For students who need targeted literacy support over the summer, the District offers Rec & Read, a program designed for students in Grade 1 transitioning to Grade 2. As its name would suggest, one half of the day is spent on activities to boost literacy skills, the other half is spent participating in recreational activities with local community partners.

During the reading part of the program, students participate in small group learning stations that support different aspects of literacy development. At the story workshop station, they use loose parts (pipe cleaners, buttons, beads, and other items found in nature) to build a story. After their creation is complete, they practice their oral skills by telling a story that incorporates the piece they have created, then they the write out their story. Through the story workshop, students apply many different elements of the First Peoples Principles of Learning.

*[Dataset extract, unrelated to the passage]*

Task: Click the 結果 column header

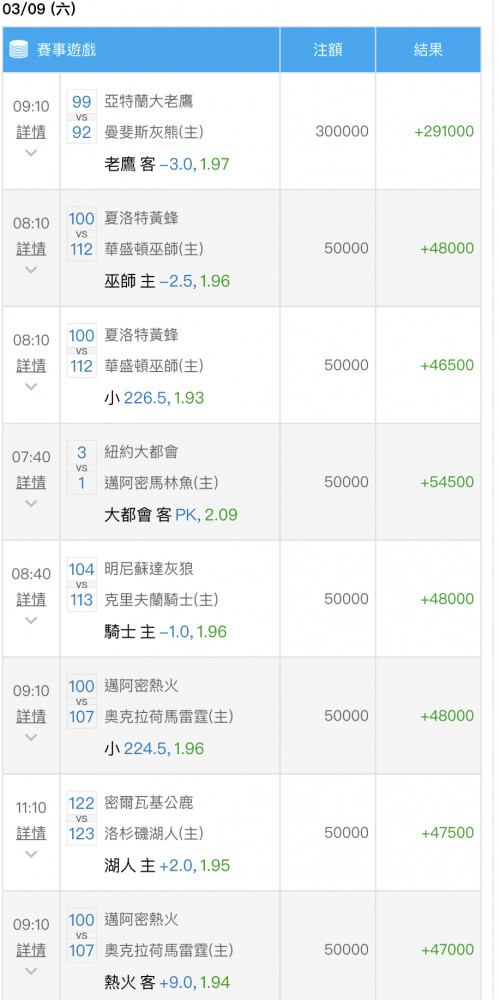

According to Christine Macer, Manager of Community School Teams, the recreation component for Rec & Read is supported through a grant provided by the United Way of BC. Programming is facilitated by community-based organizations that have the capacity and expertise to provide developmentally appropriate social recreational opportunities for students. The recreational activities students participate in include games in the gym and outdoors as well as trips to their local Vancouver Public Library branch. “The recreational programming balances out the literacy programming and supports areas like belonging, community connectedness and access to activities that students may not normally have access to,” says Macer.

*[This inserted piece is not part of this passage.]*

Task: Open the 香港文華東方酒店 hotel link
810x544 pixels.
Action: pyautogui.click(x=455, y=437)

This year, roughly 200 students participated in Rec & Read program at eight schools. Rec & Read, which is referral based, helps students to gain literacy skills at a pivotal time, Grade 1 is the year where students are encouraged to begin reading independently.

“They don’t get this experience during the school year,” says Rec & Read principal, Stella Lee. She explains that younger students benefit not only from the program’s teachers, but also from student leaders who volunteer to facilitate reading stations and provide mentorship for their younger peers. The student leaders also gain invaluable leadership skills. “Younger children often benefit from learning from someone a little closer to their age. The relationship building and individualized support can be crucial to helping students learn,” says Lee. “When they are connected to someone they look up to, you see them really blossom.”

At the end of the program, students each receive a book chosen specifically for them by staff to add to their home libraries. This year, the program received a $500 grant from First Book Canada for the purchase of these books. With early and targeted intervention through Rec & Read, reluctant readers get a little nudge towards a lifelong love of literacy.